The Ministry of Defence could face legal action after the death of two Territorial Army soldiers participating in the SAS selection process during the heatwave, reports The Independent.
The inquest into the deaths of Lance Corporal Craig Roberts and Territorial Army Serviceman Edward Maher has heard that both men collapsed during an ascent of the highest mountain in South Wales, Pen-Y-Fan.
The two men were participating in the notoriously gruelling selection process to become reservists for the Special Air Service regiment.
Following their collapse paramedics were called to a nearby mountain centre, but they were unable to resuscitate the men.

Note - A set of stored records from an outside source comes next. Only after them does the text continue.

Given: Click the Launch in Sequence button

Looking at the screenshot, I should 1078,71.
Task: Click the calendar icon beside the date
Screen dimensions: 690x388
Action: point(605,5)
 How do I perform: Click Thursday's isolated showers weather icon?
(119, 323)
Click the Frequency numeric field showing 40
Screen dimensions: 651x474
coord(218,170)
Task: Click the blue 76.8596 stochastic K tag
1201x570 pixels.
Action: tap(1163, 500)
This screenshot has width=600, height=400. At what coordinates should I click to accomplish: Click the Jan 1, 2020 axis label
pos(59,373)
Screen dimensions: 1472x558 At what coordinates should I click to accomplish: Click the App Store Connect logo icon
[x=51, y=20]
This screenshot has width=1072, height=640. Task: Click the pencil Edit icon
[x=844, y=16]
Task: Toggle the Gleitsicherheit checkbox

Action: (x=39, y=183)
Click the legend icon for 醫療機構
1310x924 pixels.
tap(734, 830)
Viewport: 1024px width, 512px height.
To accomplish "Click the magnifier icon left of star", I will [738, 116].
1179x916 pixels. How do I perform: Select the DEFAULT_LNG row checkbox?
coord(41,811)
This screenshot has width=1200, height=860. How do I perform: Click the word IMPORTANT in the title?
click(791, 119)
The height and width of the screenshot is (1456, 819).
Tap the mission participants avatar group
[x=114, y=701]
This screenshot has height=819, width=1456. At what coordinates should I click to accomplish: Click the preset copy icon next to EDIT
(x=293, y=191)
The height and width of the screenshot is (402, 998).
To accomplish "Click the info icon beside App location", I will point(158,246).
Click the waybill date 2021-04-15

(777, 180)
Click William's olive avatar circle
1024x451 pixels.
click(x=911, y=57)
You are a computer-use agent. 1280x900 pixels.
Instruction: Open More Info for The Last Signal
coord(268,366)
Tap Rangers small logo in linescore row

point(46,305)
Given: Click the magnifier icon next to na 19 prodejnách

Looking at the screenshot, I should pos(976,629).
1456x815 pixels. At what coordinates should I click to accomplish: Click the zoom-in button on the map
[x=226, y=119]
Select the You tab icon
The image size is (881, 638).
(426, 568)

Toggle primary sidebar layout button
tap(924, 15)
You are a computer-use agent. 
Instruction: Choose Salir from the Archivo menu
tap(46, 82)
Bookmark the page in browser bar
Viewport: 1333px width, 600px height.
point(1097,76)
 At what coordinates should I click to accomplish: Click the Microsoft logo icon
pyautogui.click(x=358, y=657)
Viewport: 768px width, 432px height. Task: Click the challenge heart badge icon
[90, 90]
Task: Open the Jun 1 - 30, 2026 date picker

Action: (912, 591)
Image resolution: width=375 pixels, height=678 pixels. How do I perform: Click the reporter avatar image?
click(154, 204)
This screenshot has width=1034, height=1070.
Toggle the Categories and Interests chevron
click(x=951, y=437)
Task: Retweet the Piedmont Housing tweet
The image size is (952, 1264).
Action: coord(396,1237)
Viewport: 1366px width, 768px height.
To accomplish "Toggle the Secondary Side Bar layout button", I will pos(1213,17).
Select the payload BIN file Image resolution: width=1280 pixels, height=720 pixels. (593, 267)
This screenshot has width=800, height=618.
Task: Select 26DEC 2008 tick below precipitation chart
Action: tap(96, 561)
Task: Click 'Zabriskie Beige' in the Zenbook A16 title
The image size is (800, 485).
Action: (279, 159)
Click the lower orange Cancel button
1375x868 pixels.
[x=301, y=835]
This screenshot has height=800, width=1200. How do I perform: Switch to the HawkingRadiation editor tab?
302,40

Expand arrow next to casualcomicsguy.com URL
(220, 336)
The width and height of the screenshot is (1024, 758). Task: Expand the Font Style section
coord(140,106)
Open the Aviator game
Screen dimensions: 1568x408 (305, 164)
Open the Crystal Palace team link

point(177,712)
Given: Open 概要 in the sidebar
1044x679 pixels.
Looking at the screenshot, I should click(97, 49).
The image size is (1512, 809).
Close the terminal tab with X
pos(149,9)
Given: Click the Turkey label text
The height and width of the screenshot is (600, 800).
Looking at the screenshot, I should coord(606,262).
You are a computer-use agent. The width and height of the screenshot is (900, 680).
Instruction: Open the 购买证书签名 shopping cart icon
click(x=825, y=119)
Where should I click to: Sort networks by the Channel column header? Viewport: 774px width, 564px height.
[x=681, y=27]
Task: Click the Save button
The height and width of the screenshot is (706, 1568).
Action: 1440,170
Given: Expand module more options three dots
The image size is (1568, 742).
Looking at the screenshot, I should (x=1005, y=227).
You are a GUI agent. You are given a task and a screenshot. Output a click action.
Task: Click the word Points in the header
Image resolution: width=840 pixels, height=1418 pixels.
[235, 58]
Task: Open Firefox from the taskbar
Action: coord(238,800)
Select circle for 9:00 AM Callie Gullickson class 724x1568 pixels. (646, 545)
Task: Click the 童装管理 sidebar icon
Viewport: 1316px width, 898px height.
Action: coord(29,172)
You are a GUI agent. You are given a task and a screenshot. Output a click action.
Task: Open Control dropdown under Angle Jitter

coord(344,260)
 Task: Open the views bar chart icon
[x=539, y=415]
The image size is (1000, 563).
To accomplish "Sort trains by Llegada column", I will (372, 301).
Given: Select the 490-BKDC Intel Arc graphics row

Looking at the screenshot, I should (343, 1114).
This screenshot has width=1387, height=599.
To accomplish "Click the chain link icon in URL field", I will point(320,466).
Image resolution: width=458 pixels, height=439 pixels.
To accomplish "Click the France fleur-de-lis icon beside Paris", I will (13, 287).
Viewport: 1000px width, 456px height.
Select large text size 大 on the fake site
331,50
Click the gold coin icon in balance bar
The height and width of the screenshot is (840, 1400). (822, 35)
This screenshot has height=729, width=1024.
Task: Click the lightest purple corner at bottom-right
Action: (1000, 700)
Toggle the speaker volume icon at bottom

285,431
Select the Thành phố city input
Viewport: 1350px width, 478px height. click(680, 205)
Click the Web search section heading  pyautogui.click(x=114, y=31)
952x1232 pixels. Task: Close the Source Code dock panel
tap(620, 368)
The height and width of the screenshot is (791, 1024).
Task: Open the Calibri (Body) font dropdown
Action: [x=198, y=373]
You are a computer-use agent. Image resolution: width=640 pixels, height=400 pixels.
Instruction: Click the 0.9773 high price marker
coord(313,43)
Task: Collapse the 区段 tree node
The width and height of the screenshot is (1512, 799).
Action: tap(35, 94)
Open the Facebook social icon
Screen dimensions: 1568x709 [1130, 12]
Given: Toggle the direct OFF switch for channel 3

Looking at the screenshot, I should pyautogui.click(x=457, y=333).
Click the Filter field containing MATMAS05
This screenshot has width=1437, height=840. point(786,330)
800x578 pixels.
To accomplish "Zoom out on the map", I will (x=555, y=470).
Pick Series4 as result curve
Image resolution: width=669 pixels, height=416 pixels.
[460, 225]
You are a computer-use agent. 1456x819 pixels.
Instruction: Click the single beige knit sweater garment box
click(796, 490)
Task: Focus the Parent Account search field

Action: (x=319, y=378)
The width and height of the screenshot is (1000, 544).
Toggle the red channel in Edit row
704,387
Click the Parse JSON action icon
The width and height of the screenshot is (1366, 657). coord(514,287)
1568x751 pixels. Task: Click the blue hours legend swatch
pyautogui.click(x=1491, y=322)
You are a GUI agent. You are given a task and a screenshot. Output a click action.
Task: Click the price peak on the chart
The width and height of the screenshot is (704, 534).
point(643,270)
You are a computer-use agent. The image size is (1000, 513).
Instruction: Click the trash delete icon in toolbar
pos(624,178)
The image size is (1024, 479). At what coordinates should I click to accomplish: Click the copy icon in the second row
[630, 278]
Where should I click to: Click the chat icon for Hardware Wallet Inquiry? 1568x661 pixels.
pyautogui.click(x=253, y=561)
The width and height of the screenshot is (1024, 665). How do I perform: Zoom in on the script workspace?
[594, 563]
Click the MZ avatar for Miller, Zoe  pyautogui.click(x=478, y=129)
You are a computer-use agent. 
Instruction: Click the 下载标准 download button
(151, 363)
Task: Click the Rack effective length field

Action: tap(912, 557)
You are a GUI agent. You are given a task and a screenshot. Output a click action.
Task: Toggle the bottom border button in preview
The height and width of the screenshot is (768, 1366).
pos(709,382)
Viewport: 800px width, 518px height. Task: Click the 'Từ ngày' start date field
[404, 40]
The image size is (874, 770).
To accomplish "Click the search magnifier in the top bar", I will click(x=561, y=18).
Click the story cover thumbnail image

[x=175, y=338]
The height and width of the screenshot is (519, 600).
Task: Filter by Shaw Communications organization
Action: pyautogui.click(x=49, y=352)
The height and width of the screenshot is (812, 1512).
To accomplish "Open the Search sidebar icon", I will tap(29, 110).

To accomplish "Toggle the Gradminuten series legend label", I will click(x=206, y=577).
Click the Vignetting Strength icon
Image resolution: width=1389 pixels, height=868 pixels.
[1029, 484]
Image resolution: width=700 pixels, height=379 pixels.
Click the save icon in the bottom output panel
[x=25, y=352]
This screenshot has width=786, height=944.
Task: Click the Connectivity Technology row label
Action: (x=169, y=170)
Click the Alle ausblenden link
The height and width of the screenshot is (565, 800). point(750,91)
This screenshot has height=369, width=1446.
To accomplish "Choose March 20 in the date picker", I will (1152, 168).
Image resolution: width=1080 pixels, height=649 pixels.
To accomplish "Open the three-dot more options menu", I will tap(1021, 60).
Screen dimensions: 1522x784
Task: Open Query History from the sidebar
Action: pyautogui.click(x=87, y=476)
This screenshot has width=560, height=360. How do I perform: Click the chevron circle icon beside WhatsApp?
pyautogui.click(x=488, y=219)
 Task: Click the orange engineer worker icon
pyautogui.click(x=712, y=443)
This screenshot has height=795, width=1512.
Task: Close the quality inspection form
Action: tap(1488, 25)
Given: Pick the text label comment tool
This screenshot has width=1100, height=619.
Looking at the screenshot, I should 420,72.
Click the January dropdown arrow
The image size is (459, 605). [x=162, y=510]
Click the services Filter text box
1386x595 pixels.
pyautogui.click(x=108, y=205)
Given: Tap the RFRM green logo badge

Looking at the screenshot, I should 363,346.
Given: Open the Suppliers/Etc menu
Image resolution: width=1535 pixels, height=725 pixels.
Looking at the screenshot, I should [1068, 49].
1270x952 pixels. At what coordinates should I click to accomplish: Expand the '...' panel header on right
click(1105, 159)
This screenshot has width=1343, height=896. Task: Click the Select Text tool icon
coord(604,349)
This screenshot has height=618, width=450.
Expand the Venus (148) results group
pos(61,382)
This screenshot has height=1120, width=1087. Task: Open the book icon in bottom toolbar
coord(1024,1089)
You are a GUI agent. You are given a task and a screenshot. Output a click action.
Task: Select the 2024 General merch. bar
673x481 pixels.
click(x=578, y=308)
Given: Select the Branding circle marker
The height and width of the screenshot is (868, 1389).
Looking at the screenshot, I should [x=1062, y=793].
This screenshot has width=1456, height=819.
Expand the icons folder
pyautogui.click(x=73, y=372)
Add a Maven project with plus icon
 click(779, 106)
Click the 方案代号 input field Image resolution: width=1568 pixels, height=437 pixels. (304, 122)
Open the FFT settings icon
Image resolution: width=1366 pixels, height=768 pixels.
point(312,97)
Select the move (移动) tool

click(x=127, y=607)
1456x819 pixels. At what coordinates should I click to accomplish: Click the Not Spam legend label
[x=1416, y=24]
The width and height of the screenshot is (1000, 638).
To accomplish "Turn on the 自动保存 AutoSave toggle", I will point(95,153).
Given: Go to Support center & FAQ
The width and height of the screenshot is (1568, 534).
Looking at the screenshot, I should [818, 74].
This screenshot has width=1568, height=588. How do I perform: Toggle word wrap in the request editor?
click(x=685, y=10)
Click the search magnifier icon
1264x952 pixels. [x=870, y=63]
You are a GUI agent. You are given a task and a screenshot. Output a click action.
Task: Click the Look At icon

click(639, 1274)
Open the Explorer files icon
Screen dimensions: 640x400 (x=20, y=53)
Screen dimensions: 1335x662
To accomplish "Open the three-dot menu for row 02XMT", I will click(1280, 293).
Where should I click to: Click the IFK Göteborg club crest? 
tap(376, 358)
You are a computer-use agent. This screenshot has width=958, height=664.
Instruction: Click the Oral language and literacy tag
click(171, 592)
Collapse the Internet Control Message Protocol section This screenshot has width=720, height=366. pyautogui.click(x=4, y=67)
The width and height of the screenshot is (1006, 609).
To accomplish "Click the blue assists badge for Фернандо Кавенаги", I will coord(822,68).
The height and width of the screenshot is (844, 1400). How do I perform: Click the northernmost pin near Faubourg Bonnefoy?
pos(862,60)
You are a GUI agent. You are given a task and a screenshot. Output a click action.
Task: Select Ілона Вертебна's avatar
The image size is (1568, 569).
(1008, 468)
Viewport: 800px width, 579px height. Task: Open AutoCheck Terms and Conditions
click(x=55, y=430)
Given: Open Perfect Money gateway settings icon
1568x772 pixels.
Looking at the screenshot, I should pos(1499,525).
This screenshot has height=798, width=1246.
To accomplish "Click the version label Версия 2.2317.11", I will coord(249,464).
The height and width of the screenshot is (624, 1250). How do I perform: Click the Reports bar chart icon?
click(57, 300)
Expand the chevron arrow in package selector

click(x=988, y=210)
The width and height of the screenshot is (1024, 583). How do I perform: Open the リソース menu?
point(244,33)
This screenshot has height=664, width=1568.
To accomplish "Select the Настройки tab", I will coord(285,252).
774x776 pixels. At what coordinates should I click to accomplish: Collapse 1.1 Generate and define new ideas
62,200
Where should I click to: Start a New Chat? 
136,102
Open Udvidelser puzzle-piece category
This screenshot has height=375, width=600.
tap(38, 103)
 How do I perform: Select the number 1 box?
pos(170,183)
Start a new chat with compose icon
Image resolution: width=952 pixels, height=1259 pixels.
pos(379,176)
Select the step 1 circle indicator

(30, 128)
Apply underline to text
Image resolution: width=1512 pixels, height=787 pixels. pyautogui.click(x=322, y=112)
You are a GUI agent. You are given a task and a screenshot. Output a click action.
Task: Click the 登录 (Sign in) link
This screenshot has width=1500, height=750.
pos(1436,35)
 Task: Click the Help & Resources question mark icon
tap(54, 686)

A post-mortem has failed to reveal the cause of death of either man.
The coroner conducting the inquest, Louise Hunt, told the inquest that the Human Rights Act would play a part in proceedings, guaranteeing as it does a ‘right to life’ in its article two provision.
“The state has a duty to protect an individual’s life,” Hunt told the inquest.
“The importance of looking into the wider circumstances of these deaths is that article two of the Human Rights Act will come into play,” she added.
It is thought the soldiers were participating in the ‘Fan Dance’, a 24-kilometre trek over the Pen-Y-Fan mountain, carrying an 18kg backpack, a 5kg rifle and water.
“We wholeheartedly supported Craig in his military endeavours and it gives us some comfort, though great sadness, that he died in the pursuit of his dream,” said Kelvin Roberts, the father of Lance Corporal Craig Roberts.